[DIRECTIONS]
Return verbatim every line from the first line of the data below to the line that contains "Task: Click the pencil Edit icon for aman97", inclusive, and no further.

+++ SUPPLIED ENTRIES

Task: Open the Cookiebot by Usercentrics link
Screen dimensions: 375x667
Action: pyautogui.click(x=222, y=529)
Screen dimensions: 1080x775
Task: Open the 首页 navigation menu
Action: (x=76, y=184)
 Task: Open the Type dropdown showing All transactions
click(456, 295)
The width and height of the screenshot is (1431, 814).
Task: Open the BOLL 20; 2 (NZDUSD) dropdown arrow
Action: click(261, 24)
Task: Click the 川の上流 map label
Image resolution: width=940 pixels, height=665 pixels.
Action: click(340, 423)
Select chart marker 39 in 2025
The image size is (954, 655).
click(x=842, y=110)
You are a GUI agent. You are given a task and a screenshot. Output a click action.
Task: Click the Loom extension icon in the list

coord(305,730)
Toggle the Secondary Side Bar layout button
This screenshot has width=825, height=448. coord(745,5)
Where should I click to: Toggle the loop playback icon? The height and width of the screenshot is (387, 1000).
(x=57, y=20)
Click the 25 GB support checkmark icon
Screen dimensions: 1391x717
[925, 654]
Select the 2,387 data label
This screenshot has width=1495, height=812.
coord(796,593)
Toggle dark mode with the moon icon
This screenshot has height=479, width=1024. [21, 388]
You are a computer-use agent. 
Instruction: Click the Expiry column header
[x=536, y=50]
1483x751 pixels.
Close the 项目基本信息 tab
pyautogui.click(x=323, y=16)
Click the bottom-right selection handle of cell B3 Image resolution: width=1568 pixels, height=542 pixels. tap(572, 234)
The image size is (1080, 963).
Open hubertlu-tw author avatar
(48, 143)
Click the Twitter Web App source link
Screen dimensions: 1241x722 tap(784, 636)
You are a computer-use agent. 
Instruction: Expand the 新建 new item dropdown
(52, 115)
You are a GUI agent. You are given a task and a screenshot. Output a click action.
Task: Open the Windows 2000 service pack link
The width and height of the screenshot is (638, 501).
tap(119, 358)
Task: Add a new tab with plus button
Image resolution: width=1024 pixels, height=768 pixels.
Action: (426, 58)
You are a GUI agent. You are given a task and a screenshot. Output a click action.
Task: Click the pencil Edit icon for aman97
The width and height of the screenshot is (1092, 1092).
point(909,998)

++++++

[SOLUTION FOR THIS PROBLEM]
Task: Open the Cookiebot by Usercentrics link
Screen dimensions: 375x667
Action: pyautogui.click(x=222, y=529)
Screen dimensions: 1080x775
Task: Open the 首页 navigation menu
Action: (x=76, y=184)
 Task: Open the Type dropdown showing All transactions
click(456, 295)
The width and height of the screenshot is (1431, 814).
Task: Open the BOLL 20; 2 (NZDUSD) dropdown arrow
Action: click(261, 24)
Task: Click the 川の上流 map label
Image resolution: width=940 pixels, height=665 pixels.
Action: click(340, 423)
Select chart marker 39 in 2025
The image size is (954, 655).
click(x=842, y=110)
You are a GUI agent. You are given a task and a screenshot. Output a click action.
Task: Click the Loom extension icon in the list

coord(305,730)
Toggle the Secondary Side Bar layout button
This screenshot has width=825, height=448. coord(745,5)
Where should I click to: Toggle the loop playback icon? The height and width of the screenshot is (387, 1000).
(x=57, y=20)
Click the 25 GB support checkmark icon
Screen dimensions: 1391x717
[925, 654]
Select the 2,387 data label
This screenshot has width=1495, height=812.
coord(796,593)
Toggle dark mode with the moon icon
This screenshot has height=479, width=1024. [21, 388]
You are a computer-use agent. 
Instruction: Click the Expiry column header
[x=536, y=50]
1483x751 pixels.
Close the 项目基本信息 tab
pyautogui.click(x=323, y=16)
Click the bottom-right selection handle of cell B3 Image resolution: width=1568 pixels, height=542 pixels. tap(572, 234)
The image size is (1080, 963).
Open hubertlu-tw author avatar
(48, 143)
Click the Twitter Web App source link
Screen dimensions: 1241x722 tap(784, 636)
You are a computer-use agent. 
Instruction: Expand the 新建 new item dropdown
(52, 115)
You are a GUI agent. You are given a task and a screenshot. Output a click action.
Task: Open the Windows 2000 service pack link
The width and height of the screenshot is (638, 501).
tap(119, 358)
Task: Add a new tab with plus button
Image resolution: width=1024 pixels, height=768 pixels.
Action: (426, 58)
You are a GUI agent. You are given a task and a screenshot. Output a click action.
Task: Click the pencil Edit icon for aman97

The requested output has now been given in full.